> [Provided passage]
※
Wednesday, January 11, 2006

The difference between balance and paradox

I've been trying to figure out this prayer thing for a while. I can see obvious answers to my prayers all around me. Things like a godly wife and my children safe in my stable home were the biggest desires of my heart last year. But now I have a new prayer challenge regarding my wife and healing. Heather is in some kind of pain or another about 90% of the time. Whether it's migraines, back, neck, or stomach pain. She's gets pain in her wrists when she plays piano for very long, and strange aches in her legs or sciatic nerve pain for no apparent reason. So needless to say we never run out of things to pray for. And since our prayers never seem to work it looks like we won't be running out of things any time soon.



Which naturally begs the question: What’s the point? Well I have a couple answers off the cuff, but they don't ease the frustration of asking for something ad nauseam and getting no results. Here are my answers so far… Why pray when nothing happens?


1. God told us to.

2. For the edification of the one who needs prayer.

3. Because we don't know when or if our request will be granted.

4. It builds faith?



Yeah. I hear that prayer is supposed to build our faith. But so far, on this issue, it has had the opposite effect for me. Assuming we are talking about the evangelical translation of faith: that we believe what we ask for will happen. And I think that's where a lot of my frustration lies. I don't believe that. I don't see it in scripture. I don't see it in reality. I've never even heard of it reported to be true in any specific person's life. God is not a genie who gives us our every wish. He has greater plans for us and His kingdom that granting us our whims. Heather just read a statement out a book she's reading that basically said God's will is that everyone would always be healthy. And you have to accept that fact if you are going to be healed. The only verse quoted was:




Philippians 2:13



For it is God which worketh in you both to will and to do of His good pleasure.


That is very true. Notice whose good pleasure it is being fulfilled here? Yeah. The guys 'proof' that God wants us healthy all the time? This statement:


Kenneth E. Hagin ~ Health Food Devotions


It is God's will not only to heal you, but also to heal everyone else who is sick, because healing is in God's redemptive plan. Settle that in your mind and heart. Then you don't have to ask any questions. And you don't have to wonder. You know!


Really? I don't have to ask questions anymore? Hallelujah! No more thinking or discerning for me! Just good ol' fashioned healing all the time. I guess I won't ever die either. I'm not sure where this redemptive plan is… But I guess it's the same for everybody, and comes with a full-coverage health plan.


Of course it doesn't make much sense for me to ridicule someone who has way more experience with prayer and healing than I do. And who is, I assume, much more successful than me at it. But on the other hand, when people make up things about what God wants or doesn’t want out of whole cloth and try to claim that's how healing happens, I get a little skeptical. But could a misunderstood motivation for God actually lead to more faith, and therefore more healing? Can a lack of truth ever produce good fruit? I don't know. But I see two sides of the prayer issue that seem to contradict each other.
※
> [Given records]
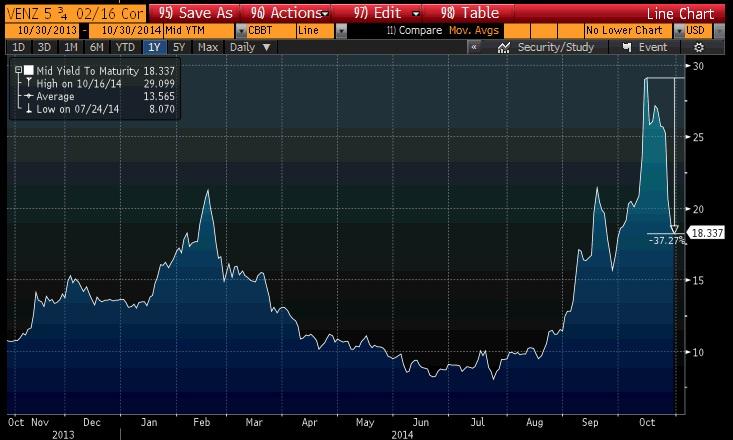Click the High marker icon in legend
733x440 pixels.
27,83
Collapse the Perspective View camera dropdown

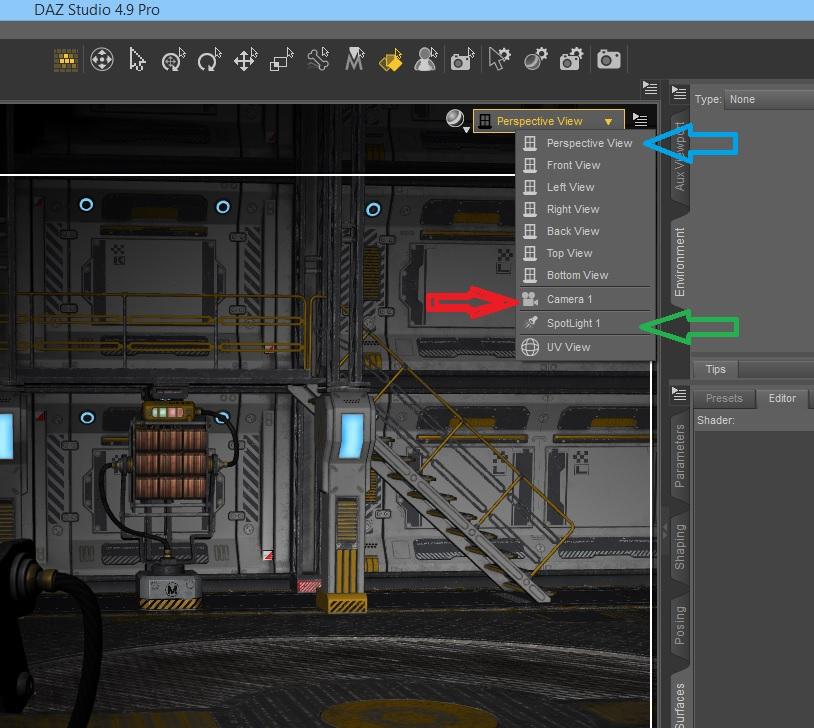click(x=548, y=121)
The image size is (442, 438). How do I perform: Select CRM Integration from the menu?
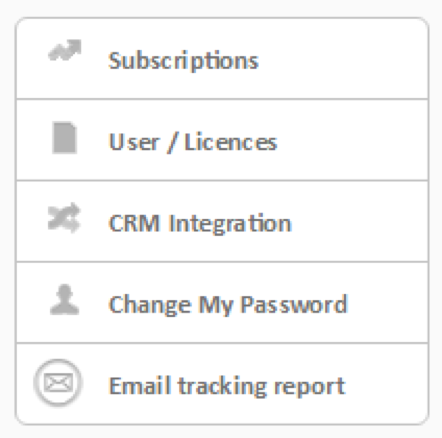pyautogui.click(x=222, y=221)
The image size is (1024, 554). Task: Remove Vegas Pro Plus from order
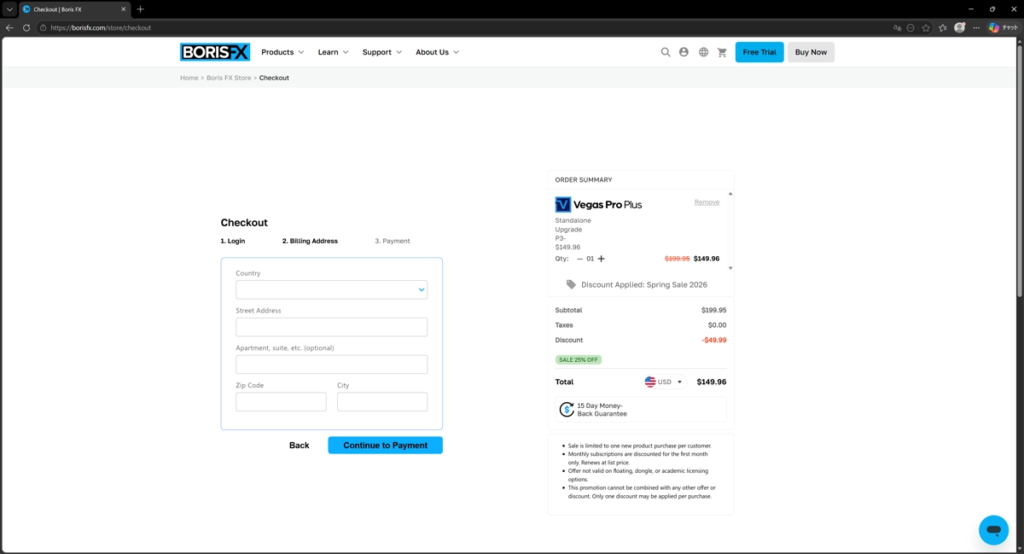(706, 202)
※
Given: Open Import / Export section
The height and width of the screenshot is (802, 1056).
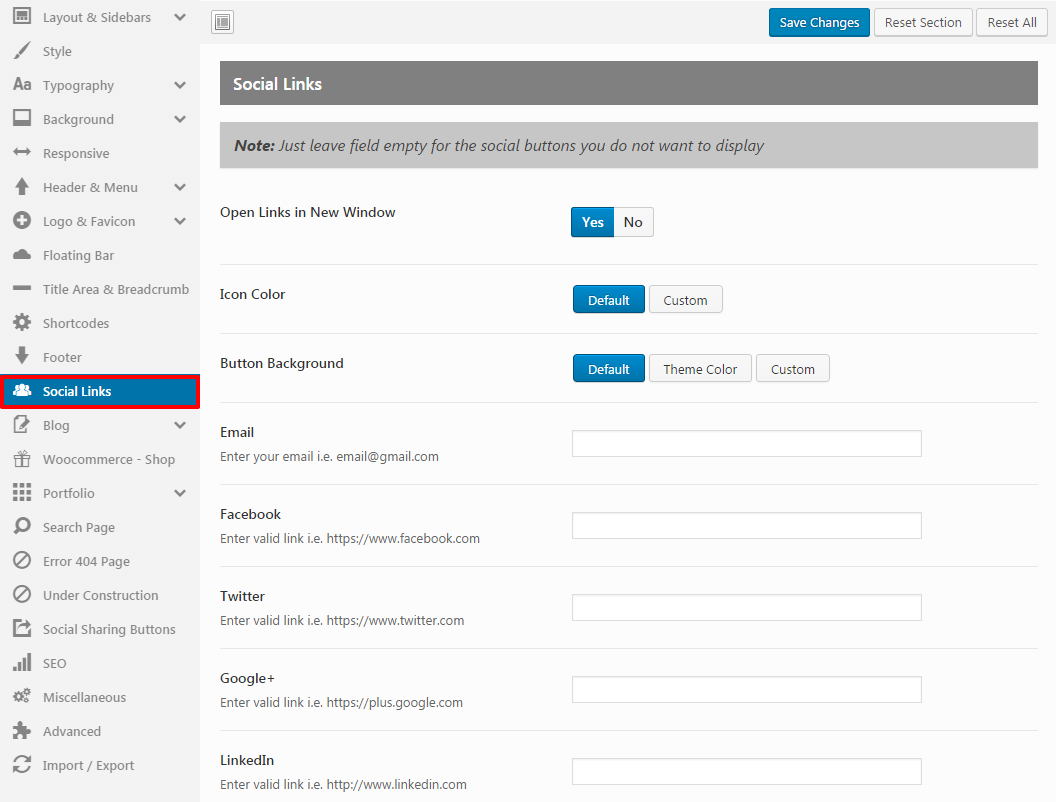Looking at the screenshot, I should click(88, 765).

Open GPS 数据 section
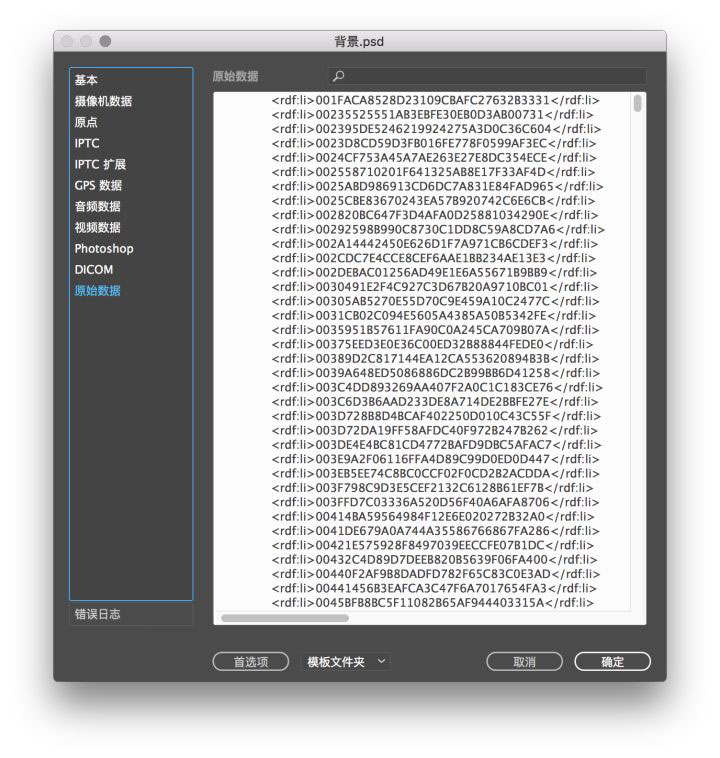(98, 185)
※
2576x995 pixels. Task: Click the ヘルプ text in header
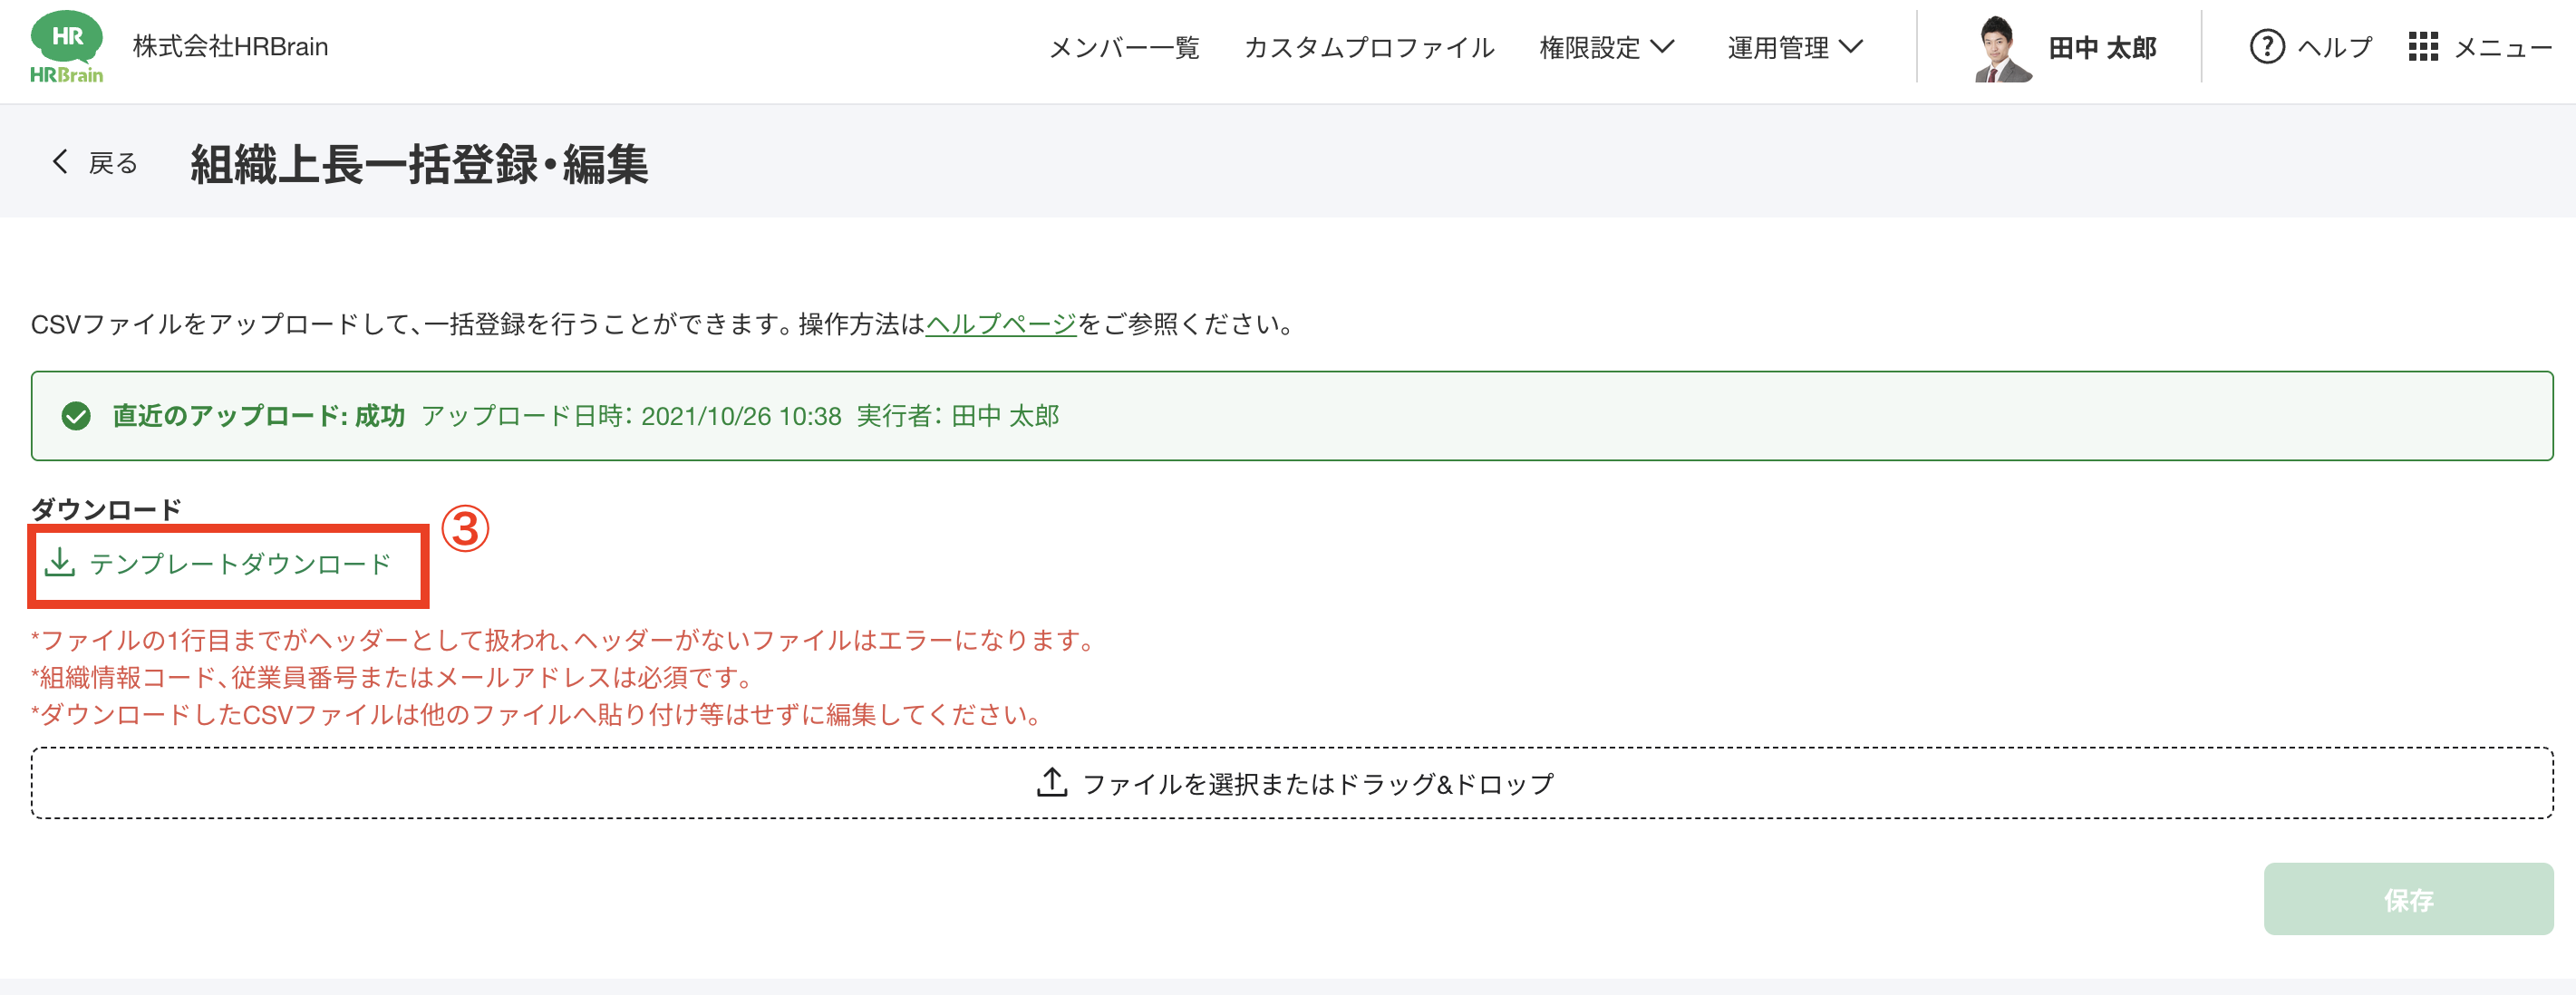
※
> [What is asked]
(A) In the blog post on prayer, roughly what share of the time is Heather in some kind of pain?
(B) List every answer the blog post on prayer gives to the question "Why pray when nothing happens?"
(C) From the blog post on prayer, reproduce the passage starting at "Which naturally begs" and ending at "It builds faith?".
The rows play no part in this work.

> [Results of the exercise]
(A) About 90% of the time.

(B)
1. God told us to.
2. For the edification of the one who needs prayer.
3. Because we don't know when or if our request will be granted.
4. It builds faith?

(C)
Which naturally begs the question: What’s the point? Well I have a couple answers off the cuff, but they don't ease the frustration of asking for something ad nauseam and getting no results. Here are my answers so far… Why pray when nothing happens?


1. God told us to.

2. For the edification of the one who needs prayer.

3. Because we don't know when or if our request will be granted.

4. It builds faith?